The release of lesson plans from the Alveary was a big disappointment. The actual plans themselves are well done. They are visually beautiful. The books are fit properly to the subjects. The readings are carefully chosen and paced. They have plugged in links to helpful pictures, maps, and such. I know a lot of work (and then some!!) has gone into them.
But the release itself. Huge disappointment. So many delays. So little communication. Unless they get much more organized and better at communication, here's my short review to anyone thinking about using the Alveary after the start of two different years as a member: don't plan to be able to implement anything they put out within at least two weeks of any date they give you. If you do, you'll likely be set up for a lot of frustration. (Hopefully they will get better!)

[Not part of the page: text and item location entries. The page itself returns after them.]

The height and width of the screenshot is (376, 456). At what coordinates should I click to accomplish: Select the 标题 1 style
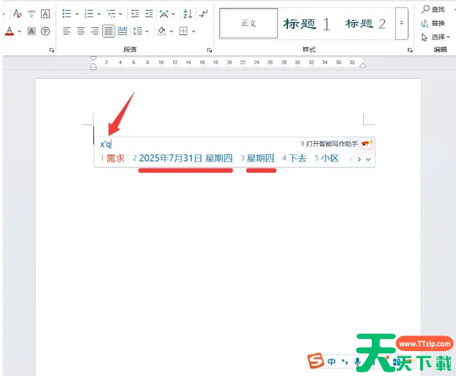pos(306,24)
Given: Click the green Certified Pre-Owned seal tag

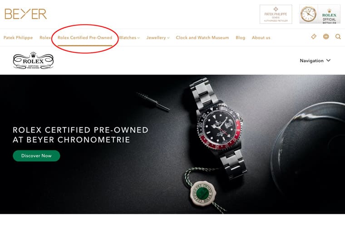Looking at the screenshot, I should click(203, 193).
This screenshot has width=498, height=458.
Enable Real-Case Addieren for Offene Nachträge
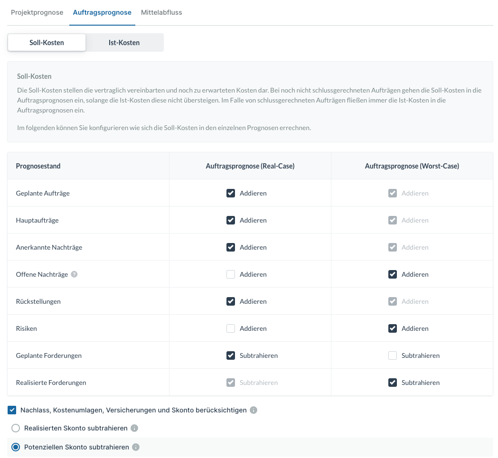coord(231,274)
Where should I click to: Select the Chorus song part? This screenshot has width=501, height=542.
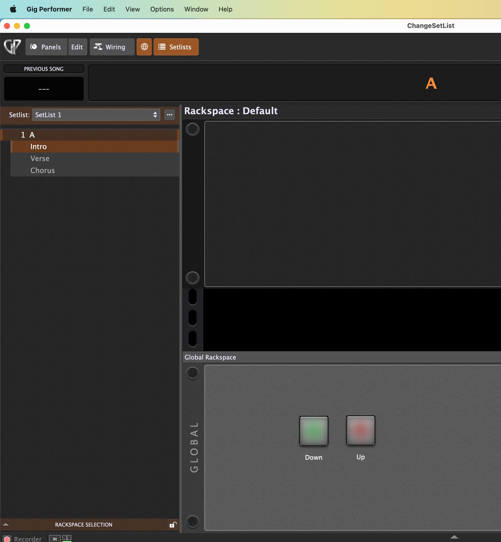[x=43, y=170]
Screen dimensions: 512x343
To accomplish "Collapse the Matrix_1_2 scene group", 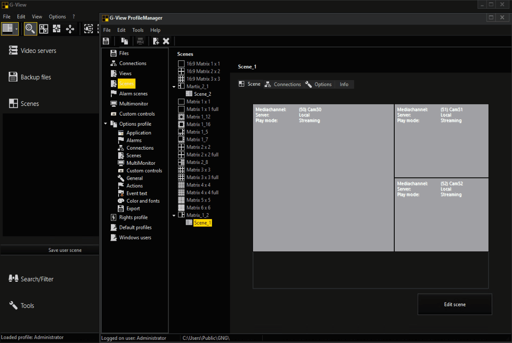I will click(x=174, y=215).
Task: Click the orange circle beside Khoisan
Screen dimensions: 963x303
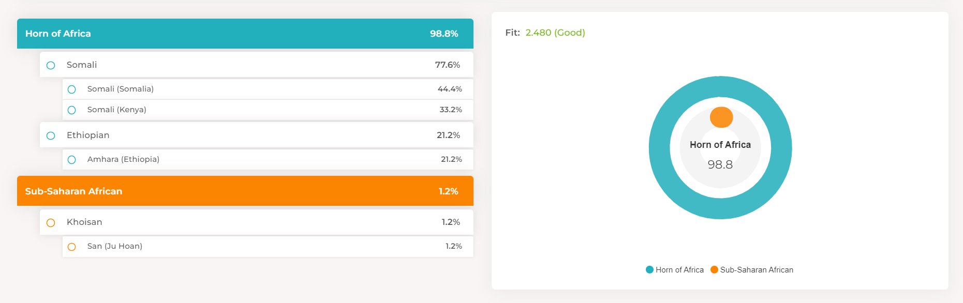Action: tap(51, 223)
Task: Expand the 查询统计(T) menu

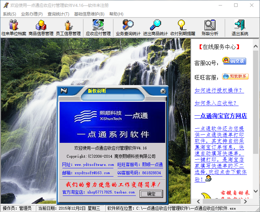Action: click(58, 14)
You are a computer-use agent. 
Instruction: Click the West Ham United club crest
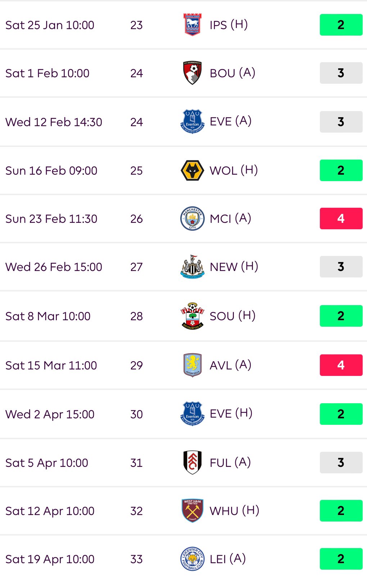[192, 511]
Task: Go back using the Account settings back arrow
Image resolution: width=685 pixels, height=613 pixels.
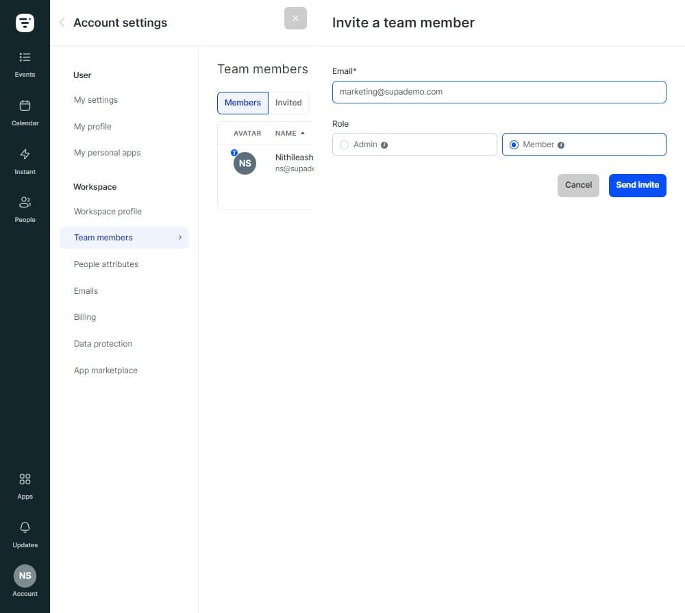Action: (62, 22)
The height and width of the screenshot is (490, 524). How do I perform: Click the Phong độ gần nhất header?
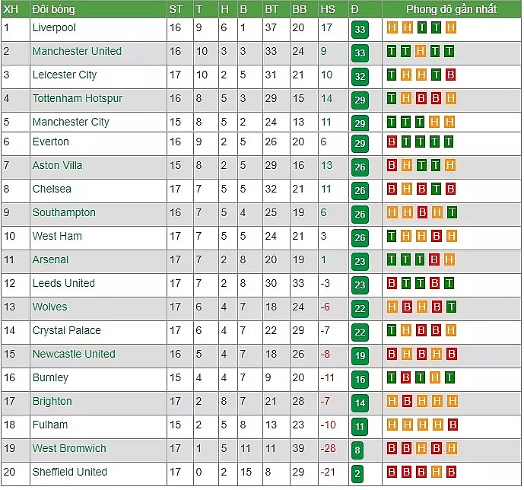(x=451, y=9)
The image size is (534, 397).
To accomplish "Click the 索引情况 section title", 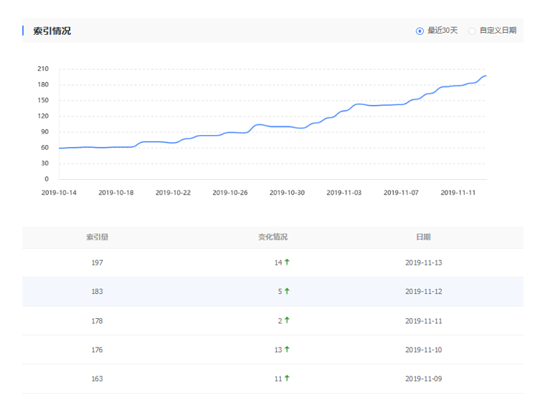I will (x=52, y=31).
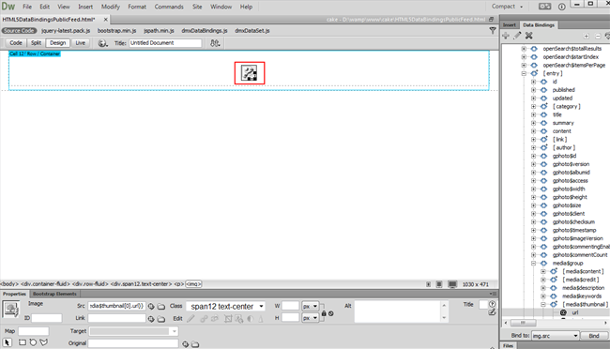Select the pointer hotspot tool
The width and height of the screenshot is (610, 349).
pos(7,342)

So about somewhere mid week last week---I finally agreed with myself as to what I already knew. I would not actually be using most, if any, of the plans. (Art looks amazing! The videos I've watched are so helpful! And I'm not quite finished looking through the other subject I was most looking forward to seeing----geography. Ironically, those were the very last plans released later in the week, and by then I knew I would be moving on/back to hashing out my own course of study. Finally. I guess I'm a slow learner at this. Which is also ironic as I never once hesitated to pick and choose among ideas and resources and create from scratch when I taught children in a classroom setting. I still miss some of the ladies I worked closely with over the years and the brainstorming, planning and sharing we were able to do. I'm definitely going to try to watch every single art, sloyd, and dance video and enjoy what I can learn from the Alveary in general vs. utilizing plans specifically though.)
Instead of just deleting my last post, I thought I'd write this one. Maybe someone out there needs to know they aren't the only one who goes around and around wanting a laid out CM plan to be THE ONE to use, to then repeatedly find there just isn't one (even with minor tweaks here and there). (And yeah, that one person might just be one of my own daughters one day if no one else. My oldest will remember my days of ramblings about this subject, my youngest one won't---hopefully. Hopefully I don't keep that up for another 12 years. Ha.) Not that there aren't many wonderful choices. But for some reason, the choices just are not for me, or for whoever needs to hear it. I mean, what can one do? Pull up your bootstraps....tie and knot at the end of your rope and hang on. Do what you know to do. (Whatever it is----CM or not.)
When trying to understand the Charlotte Mason philosophy what needs to be done? Go to the source. Always, go to the source. Charlotte Mason herself. There is a lot (a LOT) of information, opinion, and "noise" in the CM homeschool community now that did not exist ten years ago. Listen to much of it too long and it will bog you down. Podcasts, blog posts, webinars, articles, even the PNEU programmes (dare I say it)----they can be learning tools, but they can also become burdensome. Reading Charlotte Mason's volumes has never been burdensome (for me). Inspiring. Invigorating. Vocabulary expanding. Yes.
(After CM herself, I'd really recommend listening to Sonya Shaffer from Simply Charlotte Mason. And the Ambleside Online founders or Brandy Vencel, who utilizes AO. Always full of grace. And humble wisdom.)
So before I could even try to dig into my own planning---to clear the noise in my own head, I decided I needed to go back to the 20 Principles and read them again. Write down what I needed to listen to directly from CM---what I need to focus on instead of anything else.
Children are born persons.
Education is the science of relations.
Two guides to moral and intellectual self-management are the way of the will and the way of reason. Teach children not to lean too confidently on their own understanding. Whether it be right or wrong, reason will confirm whatever is willed.
The chief responsibility which rests on children (and us all) as persons is the acceptance or rejection of ideas.
Education is an atmosphere, a discipline, a life.
The mind feeds on ideas and the child must be given a generous curriculum with knowledge that is varied, vital, and fitted to him. (emphasis added)
Allow no separation to grow up between the intellectual and spiritual life of children. Teach them the Divine Spirit has constant access to their spirits and is their Continual Helper in all the interests, duties, and joys of life.